### Task directions
In the Mondavi book review, what are the four parts the book is divided into?

### Document segment
Most helpful customer reviews on Amazon.com
The book takes us through four generations of the family. There at the beginning: Cesare and Rosa Mondavi (there is a useful genealogy on the inside of the cover page). The book describes their journey to California and the start of the family wine business.
The book is divided into four parts--Foundation, Construction, Expansion, and the lugubrious finale, Demolition.
Key themes: family infighting. Cesare's two sons, Robert and Peter had a major falling out, with Peter winning the family battle and ousting him from the family business. The father had sought a single condition when he began the purchase of the Charles Krug Winery--(page 23): "Robert and Peter must work together to build the business." The promise failed.
After he left Charles Krug, Robert Mondavi engaged in a legal scorched earth policy against his brother and mother (who sided with Peter). The end result? Robert won and the rest of the family, in essence, lost. This sad story is told engagingly and leaves one scratching one's head as to what could have accounted for a family meltdown.

### Data shown
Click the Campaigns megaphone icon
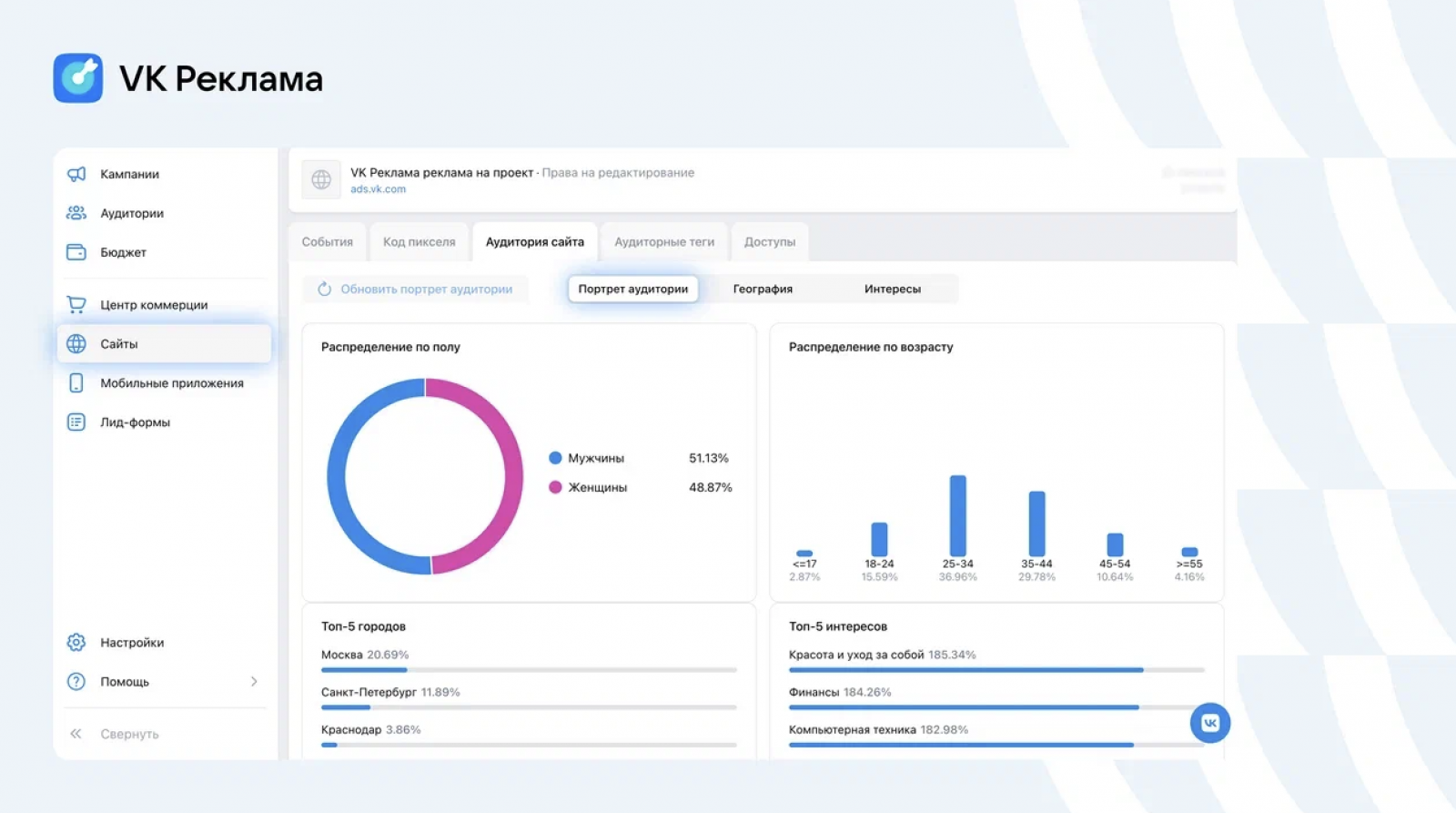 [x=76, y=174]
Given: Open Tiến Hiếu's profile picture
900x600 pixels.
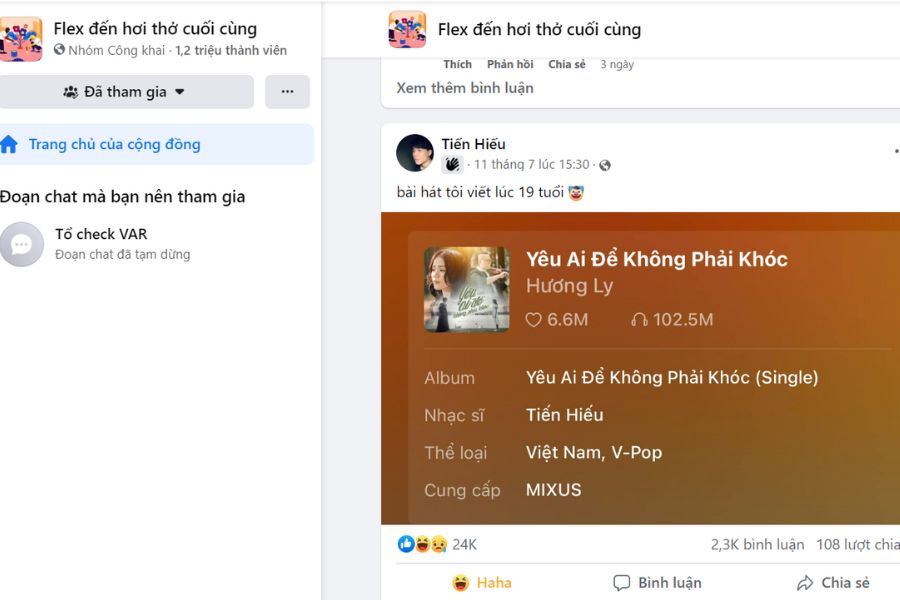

### Problem solution
Foundation, Construction, Expansion, and Demolition.